What initially drew you to Ashland's MFA Program? I came to the Ashland program because of a need for a terminal degree and a desire to do serious graduate study in creative writing while still teaching and parenting full time. The intensive summer residency schedule, along with the high quality of the poetry faculty, drew me to the program. I knew before I got to Ashland that I wanted to study with Peter Campion and Ruth Schwartz and wanted to engage with the high profile visiting faculty. Once there I knew I had much to learn as well from Kathy Winograd, Angie Estes, and Carmen Giminez Smith, the other faculty with whom I studied.
What did you appreciate most? I appreciated the way faculty took seriously my desire to write new kinds of poems (new for me, anyway).
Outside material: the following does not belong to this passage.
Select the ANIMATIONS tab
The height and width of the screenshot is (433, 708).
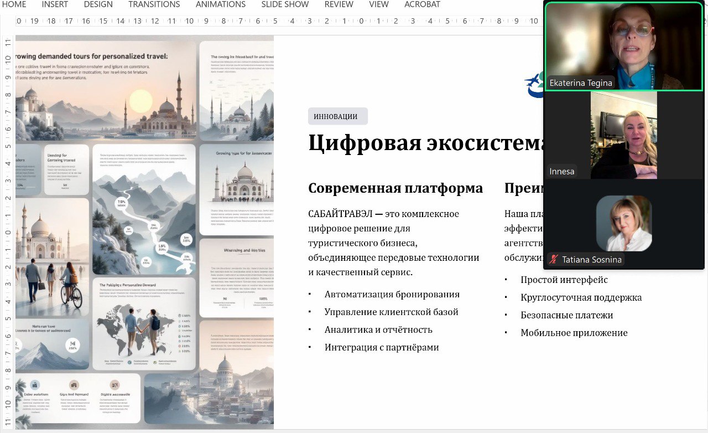[x=220, y=4]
While no two of the faculty members approached their work precisely the same way, each one was consistent in helping me discover what I needed to write (not pushing some version of work they imposed or implied, but assisting me to discover what I really had to say). Then, they worked me hard, challenging me to leave older habits behind so that I could discover new materials and method for making the poems I needed to make. I also value the very talented, generous classmates I met at Ashland, so many of whom also helped and challenged me to write poems about material and in ways that I would’ve avoided or finessed before coming to the program. In this process, these faculty and students became colleagues and even friends.
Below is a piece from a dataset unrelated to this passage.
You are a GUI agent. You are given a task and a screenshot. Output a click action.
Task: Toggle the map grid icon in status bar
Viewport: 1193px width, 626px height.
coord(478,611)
How do you feel this program impacted you? I wrote a much different, much better book than I would have without studying at Ashland.
What do you feel was the greatest takeaway? I took away from the program a sense of willingness to risk, creatively and personally, and a sense of connection to others who are eager to expand their creative repertoire as writers. I also regained my sense that writing lives most vitally when it grows into and out of rich relationships with other readers and writers.
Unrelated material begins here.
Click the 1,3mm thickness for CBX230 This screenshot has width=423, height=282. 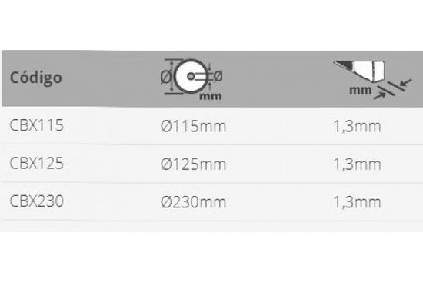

What was the subject or theme of your thesis? My thesis, Several Heads, offers a book of poems both about and embodying brokenness—of relationships, of consciousness, and of language.
Finally, what are you up to now? Current occupation, or otherwise: Currently, I am a Lecturer in English at the University of Illinois Urbana-Champaign. I’m revising my thesis manuscript, along with another collection, and I’m continuing to submit individual poems for publication.